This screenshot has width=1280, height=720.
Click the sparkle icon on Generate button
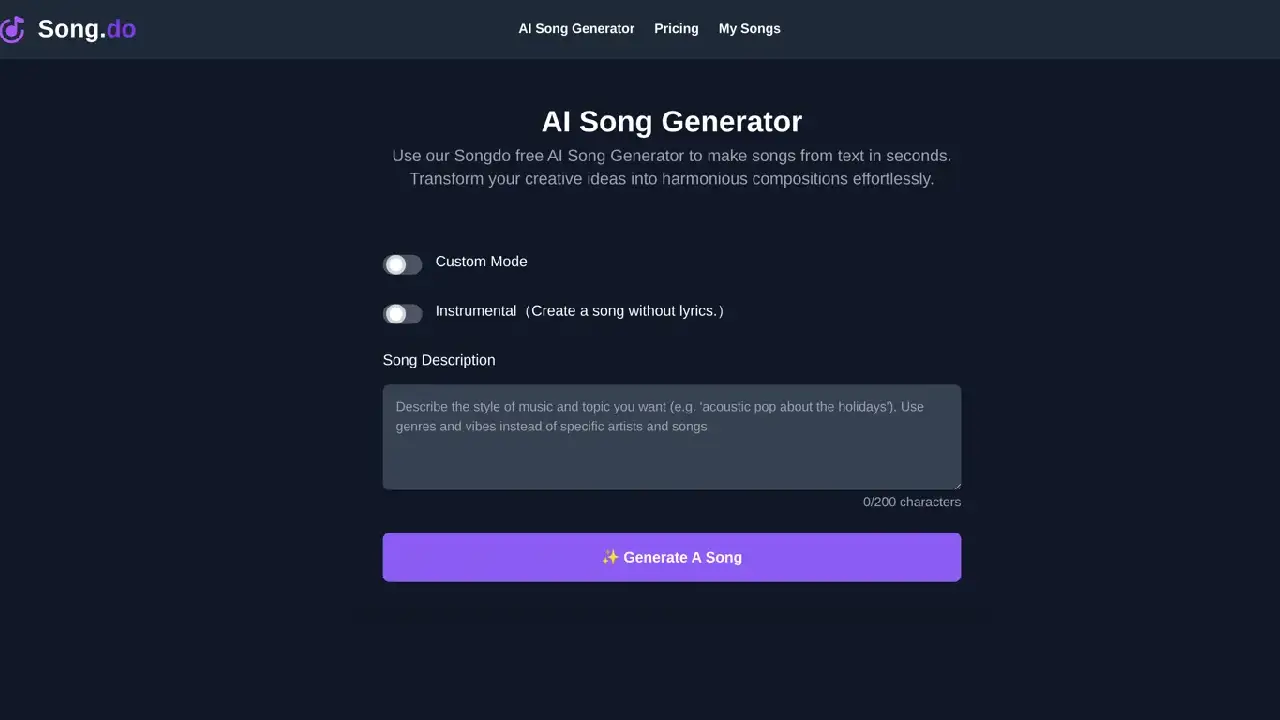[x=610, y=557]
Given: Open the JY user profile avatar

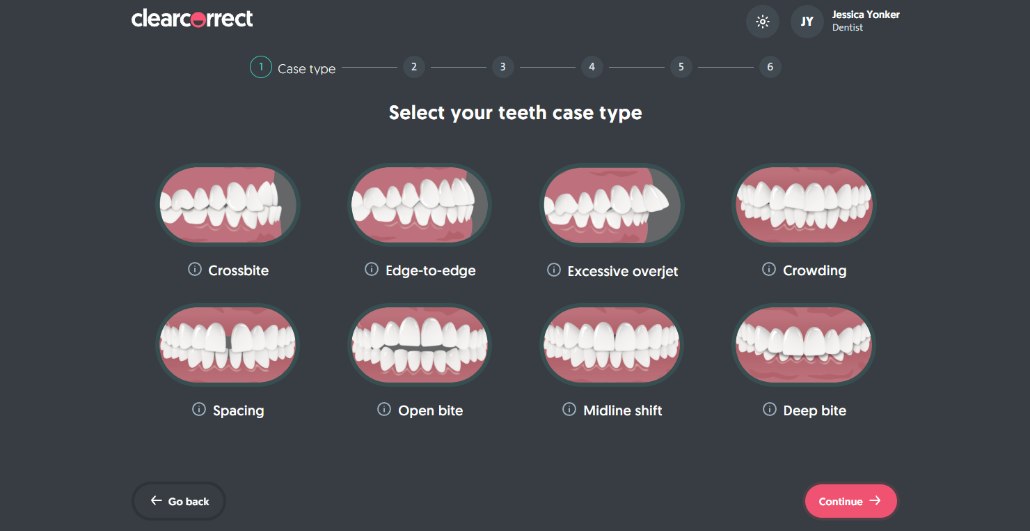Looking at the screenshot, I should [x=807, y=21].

WORK REQUIRED: Return every entry unchanged and skip the pictures.

SOLUTION TO THE PROBLEM:
This screenshot has width=1280, height=720.
Click the sparkle icon on Generate button
[x=610, y=557]
Given: Open the JY user profile avatar

Looking at the screenshot, I should [x=807, y=21].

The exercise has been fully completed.